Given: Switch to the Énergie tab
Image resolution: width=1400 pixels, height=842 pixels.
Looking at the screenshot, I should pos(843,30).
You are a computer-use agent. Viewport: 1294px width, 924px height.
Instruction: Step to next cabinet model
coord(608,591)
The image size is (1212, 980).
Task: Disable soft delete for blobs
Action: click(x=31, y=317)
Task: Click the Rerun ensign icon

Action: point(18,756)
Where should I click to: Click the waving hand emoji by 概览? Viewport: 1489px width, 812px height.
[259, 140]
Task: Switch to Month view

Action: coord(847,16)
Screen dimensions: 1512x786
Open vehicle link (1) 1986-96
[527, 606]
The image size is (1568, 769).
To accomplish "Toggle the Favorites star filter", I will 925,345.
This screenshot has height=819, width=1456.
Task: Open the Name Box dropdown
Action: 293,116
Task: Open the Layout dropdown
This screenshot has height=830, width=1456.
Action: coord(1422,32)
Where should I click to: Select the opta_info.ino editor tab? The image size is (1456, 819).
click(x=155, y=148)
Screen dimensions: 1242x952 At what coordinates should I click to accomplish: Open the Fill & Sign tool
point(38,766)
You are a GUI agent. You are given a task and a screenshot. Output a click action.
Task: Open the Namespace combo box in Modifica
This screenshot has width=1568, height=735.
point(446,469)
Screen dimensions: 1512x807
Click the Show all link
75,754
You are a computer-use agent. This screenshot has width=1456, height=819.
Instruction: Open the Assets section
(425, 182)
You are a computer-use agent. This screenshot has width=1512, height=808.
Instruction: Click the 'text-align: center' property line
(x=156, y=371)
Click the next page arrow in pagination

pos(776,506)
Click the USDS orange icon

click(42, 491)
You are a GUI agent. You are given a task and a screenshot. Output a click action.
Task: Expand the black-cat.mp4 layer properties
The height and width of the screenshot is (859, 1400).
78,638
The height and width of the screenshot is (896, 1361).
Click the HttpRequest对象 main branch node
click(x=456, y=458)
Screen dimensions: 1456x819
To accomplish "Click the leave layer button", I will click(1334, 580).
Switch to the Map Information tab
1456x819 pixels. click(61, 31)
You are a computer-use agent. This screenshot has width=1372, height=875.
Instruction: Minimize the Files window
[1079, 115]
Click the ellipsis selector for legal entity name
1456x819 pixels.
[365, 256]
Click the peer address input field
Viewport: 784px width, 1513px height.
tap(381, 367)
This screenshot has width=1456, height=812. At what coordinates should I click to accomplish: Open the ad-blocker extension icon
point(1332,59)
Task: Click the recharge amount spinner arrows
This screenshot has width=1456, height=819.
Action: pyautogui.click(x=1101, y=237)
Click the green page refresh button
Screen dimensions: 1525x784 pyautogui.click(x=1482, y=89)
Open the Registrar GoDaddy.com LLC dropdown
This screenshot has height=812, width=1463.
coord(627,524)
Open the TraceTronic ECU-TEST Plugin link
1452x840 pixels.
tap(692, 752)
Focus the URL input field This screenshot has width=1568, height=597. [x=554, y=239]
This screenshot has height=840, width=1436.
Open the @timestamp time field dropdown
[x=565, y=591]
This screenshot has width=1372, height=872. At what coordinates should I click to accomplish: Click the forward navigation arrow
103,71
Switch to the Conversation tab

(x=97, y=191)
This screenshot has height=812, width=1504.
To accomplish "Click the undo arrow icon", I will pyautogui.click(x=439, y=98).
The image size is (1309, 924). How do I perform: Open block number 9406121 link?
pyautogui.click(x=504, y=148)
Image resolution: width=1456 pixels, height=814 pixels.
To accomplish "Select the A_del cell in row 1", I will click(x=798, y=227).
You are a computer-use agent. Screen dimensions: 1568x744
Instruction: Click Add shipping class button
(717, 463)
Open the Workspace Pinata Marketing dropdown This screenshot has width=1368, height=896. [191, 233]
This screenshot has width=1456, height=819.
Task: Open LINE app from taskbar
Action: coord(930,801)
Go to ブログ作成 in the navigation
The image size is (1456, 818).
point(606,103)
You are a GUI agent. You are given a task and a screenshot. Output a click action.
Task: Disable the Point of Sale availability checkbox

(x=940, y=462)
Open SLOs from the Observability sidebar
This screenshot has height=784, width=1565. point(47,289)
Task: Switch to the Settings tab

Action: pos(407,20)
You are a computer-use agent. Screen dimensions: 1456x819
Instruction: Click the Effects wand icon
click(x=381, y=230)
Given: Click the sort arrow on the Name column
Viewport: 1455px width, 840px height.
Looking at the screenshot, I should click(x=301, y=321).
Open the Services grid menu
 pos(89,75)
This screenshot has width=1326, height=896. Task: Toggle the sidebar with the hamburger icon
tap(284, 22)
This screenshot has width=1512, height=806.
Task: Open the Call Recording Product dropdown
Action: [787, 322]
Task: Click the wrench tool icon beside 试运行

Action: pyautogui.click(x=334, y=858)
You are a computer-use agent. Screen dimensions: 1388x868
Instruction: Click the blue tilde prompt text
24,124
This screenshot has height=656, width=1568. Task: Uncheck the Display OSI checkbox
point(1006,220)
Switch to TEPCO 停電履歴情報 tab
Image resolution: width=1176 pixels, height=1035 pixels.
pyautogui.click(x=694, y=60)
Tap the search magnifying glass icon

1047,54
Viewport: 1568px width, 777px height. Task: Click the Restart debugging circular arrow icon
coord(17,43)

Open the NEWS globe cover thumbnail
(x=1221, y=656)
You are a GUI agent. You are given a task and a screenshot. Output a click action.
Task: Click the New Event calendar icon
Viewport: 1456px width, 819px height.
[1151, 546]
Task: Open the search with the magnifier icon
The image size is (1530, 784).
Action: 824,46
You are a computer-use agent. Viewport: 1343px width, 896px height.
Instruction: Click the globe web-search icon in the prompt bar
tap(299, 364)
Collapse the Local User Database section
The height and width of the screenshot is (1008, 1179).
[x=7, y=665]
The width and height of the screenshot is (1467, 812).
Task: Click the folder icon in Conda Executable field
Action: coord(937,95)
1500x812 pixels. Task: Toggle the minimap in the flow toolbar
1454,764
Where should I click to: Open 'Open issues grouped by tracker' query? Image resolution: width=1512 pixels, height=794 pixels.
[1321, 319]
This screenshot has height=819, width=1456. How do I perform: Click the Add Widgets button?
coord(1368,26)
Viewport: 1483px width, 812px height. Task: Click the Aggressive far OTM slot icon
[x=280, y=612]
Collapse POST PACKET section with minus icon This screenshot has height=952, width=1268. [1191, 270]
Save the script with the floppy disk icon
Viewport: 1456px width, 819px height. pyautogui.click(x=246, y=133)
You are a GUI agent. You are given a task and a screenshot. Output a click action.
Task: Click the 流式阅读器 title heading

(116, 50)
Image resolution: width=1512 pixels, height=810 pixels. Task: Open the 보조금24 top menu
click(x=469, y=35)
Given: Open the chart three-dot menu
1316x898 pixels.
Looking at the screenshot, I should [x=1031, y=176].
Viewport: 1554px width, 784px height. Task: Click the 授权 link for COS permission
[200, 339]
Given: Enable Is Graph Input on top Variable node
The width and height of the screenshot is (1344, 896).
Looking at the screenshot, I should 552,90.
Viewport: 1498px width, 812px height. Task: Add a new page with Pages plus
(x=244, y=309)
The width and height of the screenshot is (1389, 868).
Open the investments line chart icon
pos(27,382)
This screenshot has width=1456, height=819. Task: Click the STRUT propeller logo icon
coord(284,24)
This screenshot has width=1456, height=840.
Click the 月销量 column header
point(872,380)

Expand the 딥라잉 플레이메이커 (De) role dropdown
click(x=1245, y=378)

◆ EXERCISE GOAL
In which lines of the material above does the string "computer" occur? Copy them all.

◆ TASK ANSWER
You are a computer-use agent. Viewport: 1294px width, 924px height.
You are a computer-use agent. This screenshot has width=1456, height=819.
You are a computer-use agent. This screenshot has width=1512, height=808.
You are a computer-use agent. This screenshot has width=1372, height=875.
You are a computer-use agent. Screen dimensions: 1568x744
You are a computer-use agent. Screen dimensions: 1456x819
You are a computer-use agent. Screen dimensions: 1388x868
You are a computer-use agent. Viewport: 1343px width, 896px height.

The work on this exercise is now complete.